YOUR TASK »
Your answer must be an exact copy of the data below.

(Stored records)

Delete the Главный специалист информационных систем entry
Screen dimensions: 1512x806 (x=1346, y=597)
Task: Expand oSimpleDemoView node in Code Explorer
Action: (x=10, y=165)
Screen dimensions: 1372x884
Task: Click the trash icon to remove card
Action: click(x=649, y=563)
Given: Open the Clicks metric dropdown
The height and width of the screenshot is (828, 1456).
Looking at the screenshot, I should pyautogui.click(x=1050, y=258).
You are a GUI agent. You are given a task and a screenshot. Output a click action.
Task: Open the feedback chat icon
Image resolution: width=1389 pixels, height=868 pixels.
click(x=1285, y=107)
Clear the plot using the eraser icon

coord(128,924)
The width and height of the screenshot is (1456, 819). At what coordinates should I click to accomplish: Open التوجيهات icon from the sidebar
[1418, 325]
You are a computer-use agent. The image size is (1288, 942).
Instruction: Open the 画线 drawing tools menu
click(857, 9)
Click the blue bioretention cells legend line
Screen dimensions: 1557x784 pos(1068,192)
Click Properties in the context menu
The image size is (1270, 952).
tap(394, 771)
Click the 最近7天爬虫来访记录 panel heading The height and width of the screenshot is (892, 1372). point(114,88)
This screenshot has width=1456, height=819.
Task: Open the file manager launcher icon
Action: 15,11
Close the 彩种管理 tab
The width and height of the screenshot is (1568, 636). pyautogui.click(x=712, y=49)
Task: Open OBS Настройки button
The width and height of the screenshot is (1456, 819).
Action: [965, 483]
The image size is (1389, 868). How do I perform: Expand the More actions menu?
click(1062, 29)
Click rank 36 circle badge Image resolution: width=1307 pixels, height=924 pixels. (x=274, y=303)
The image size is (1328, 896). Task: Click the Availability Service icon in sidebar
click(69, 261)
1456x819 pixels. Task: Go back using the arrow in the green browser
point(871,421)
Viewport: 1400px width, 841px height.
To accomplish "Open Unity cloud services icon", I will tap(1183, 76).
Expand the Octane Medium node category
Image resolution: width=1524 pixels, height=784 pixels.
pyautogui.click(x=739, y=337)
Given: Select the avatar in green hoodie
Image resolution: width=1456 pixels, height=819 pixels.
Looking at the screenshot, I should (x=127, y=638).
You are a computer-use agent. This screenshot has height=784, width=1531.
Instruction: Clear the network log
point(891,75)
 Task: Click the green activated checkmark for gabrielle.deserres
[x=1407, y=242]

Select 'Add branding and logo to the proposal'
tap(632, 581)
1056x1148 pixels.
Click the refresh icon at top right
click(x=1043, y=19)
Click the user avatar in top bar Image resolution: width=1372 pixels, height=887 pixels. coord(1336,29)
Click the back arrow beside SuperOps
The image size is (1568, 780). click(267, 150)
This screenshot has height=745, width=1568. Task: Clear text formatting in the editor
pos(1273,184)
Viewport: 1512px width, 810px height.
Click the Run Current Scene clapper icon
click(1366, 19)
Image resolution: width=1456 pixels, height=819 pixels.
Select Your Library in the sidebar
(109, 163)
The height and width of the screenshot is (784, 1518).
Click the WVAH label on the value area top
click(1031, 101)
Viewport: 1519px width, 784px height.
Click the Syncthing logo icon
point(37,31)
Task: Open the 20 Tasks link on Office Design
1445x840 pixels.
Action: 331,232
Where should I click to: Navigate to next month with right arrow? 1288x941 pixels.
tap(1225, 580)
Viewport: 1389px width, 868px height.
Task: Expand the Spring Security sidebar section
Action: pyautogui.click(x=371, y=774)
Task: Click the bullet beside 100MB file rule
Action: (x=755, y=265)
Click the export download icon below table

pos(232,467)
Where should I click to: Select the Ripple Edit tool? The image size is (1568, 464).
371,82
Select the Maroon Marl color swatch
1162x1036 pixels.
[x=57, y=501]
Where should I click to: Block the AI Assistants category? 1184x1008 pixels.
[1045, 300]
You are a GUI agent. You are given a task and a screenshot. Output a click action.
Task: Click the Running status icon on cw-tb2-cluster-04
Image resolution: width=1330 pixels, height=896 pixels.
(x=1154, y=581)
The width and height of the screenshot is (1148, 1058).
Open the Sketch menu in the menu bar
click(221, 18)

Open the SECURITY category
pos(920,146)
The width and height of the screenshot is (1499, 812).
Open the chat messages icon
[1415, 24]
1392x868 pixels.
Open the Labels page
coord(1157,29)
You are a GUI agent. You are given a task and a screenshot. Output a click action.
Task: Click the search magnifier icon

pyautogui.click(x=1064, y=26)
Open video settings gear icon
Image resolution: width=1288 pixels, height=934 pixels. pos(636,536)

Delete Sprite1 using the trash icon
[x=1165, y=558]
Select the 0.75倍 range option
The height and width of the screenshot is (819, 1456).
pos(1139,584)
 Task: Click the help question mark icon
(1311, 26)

SOLUTION »
Delete the Главный специалист информационных систем entry
Screen dimensions: 1512x806 (x=1346, y=597)
Task: Expand oSimpleDemoView node in Code Explorer
Action: (x=10, y=165)
Screen dimensions: 1372x884
Task: Click the trash icon to remove card
Action: click(x=649, y=563)
Given: Open the Clicks metric dropdown
The height and width of the screenshot is (828, 1456).
Looking at the screenshot, I should pyautogui.click(x=1050, y=258).
You are a GUI agent. You are given a task and a screenshot. Output a click action.
Task: Open the feedback chat icon
Image resolution: width=1389 pixels, height=868 pixels.
click(x=1285, y=107)
Clear the plot using the eraser icon

coord(128,924)
The width and height of the screenshot is (1456, 819). At what coordinates should I click to accomplish: Open التوجيهات icon from the sidebar
[1418, 325]
You are a computer-use agent. The image size is (1288, 942).
Instruction: Open the 画线 drawing tools menu
click(857, 9)
Click the blue bioretention cells legend line
Screen dimensions: 1557x784 pos(1068,192)
Click Properties in the context menu
The image size is (1270, 952).
tap(394, 771)
Click the 最近7天爬虫来访记录 panel heading The height and width of the screenshot is (892, 1372). point(114,88)
This screenshot has width=1456, height=819.
Task: Open the file manager launcher icon
Action: 15,11
Close the 彩种管理 tab
The width and height of the screenshot is (1568, 636). pyautogui.click(x=712, y=49)
Task: Open OBS Настройки button
The width and height of the screenshot is (1456, 819).
Action: [965, 483]
The image size is (1389, 868). How do I perform: Expand the More actions menu?
click(1062, 29)
Click rank 36 circle badge Image resolution: width=1307 pixels, height=924 pixels. (x=274, y=303)
The image size is (1328, 896). Task: Click the Availability Service icon in sidebar
click(69, 261)
1456x819 pixels. Task: Go back using the arrow in the green browser
point(871,421)
Viewport: 1400px width, 841px height.
To accomplish "Open Unity cloud services icon", I will tap(1183, 76).
Expand the Octane Medium node category
Image resolution: width=1524 pixels, height=784 pixels.
pyautogui.click(x=739, y=337)
Given: Select the avatar in green hoodie
Image resolution: width=1456 pixels, height=819 pixels.
Looking at the screenshot, I should (x=127, y=638).
You are a computer-use agent. This screenshot has height=784, width=1531.
Instruction: Clear the network log
point(891,75)
 Task: Click the green activated checkmark for gabrielle.deserres
[x=1407, y=242]

Select 'Add branding and logo to the proposal'
tap(632, 581)
1056x1148 pixels.
Click the refresh icon at top right
click(x=1043, y=19)
Click the user avatar in top bar Image resolution: width=1372 pixels, height=887 pixels. coord(1336,29)
Click the back arrow beside SuperOps
The image size is (1568, 780). click(267, 150)
This screenshot has height=745, width=1568. Task: Clear text formatting in the editor
pos(1273,184)
Viewport: 1512px width, 810px height.
Click the Run Current Scene clapper icon
click(1366, 19)
Image resolution: width=1456 pixels, height=819 pixels.
Select Your Library in the sidebar
(109, 163)
The height and width of the screenshot is (784, 1518).
Click the WVAH label on the value area top
click(1031, 101)
Viewport: 1519px width, 784px height.
Click the Syncthing logo icon
point(37,31)
Task: Open the 20 Tasks link on Office Design
1445x840 pixels.
Action: 331,232
Where should I click to: Navigate to next month with right arrow? 1288x941 pixels.
tap(1225, 580)
Viewport: 1389px width, 868px height.
Task: Expand the Spring Security sidebar section
Action: pyautogui.click(x=371, y=774)
Task: Click the bullet beside 100MB file rule
Action: (x=755, y=265)
Click the export download icon below table

pos(232,467)
Where should I click to: Select the Ripple Edit tool? The image size is (1568, 464).
371,82
Select the Maroon Marl color swatch
1162x1036 pixels.
[x=57, y=501]
Where should I click to: Block the AI Assistants category? 1184x1008 pixels.
[1045, 300]
You are a GUI agent. You are given a task and a screenshot. Output a click action.
Task: Click the Running status icon on cw-tb2-cluster-04
Image resolution: width=1330 pixels, height=896 pixels.
(x=1154, y=581)
The width and height of the screenshot is (1148, 1058).
Open the Sketch menu in the menu bar
click(221, 18)

Open the SECURITY category
pos(920,146)
The width and height of the screenshot is (1499, 812).
Open the chat messages icon
[1415, 24]
1392x868 pixels.
Open the Labels page
coord(1157,29)
You are a GUI agent. You are given a task and a screenshot. Output a click action.
Task: Click the search magnifier icon

pyautogui.click(x=1064, y=26)
Open video settings gear icon
Image resolution: width=1288 pixels, height=934 pixels. pos(636,536)

Delete Sprite1 using the trash icon
[x=1165, y=558]
Select the 0.75倍 range option
The height and width of the screenshot is (819, 1456).
pos(1139,584)
 Task: Click the help question mark icon
(1311, 26)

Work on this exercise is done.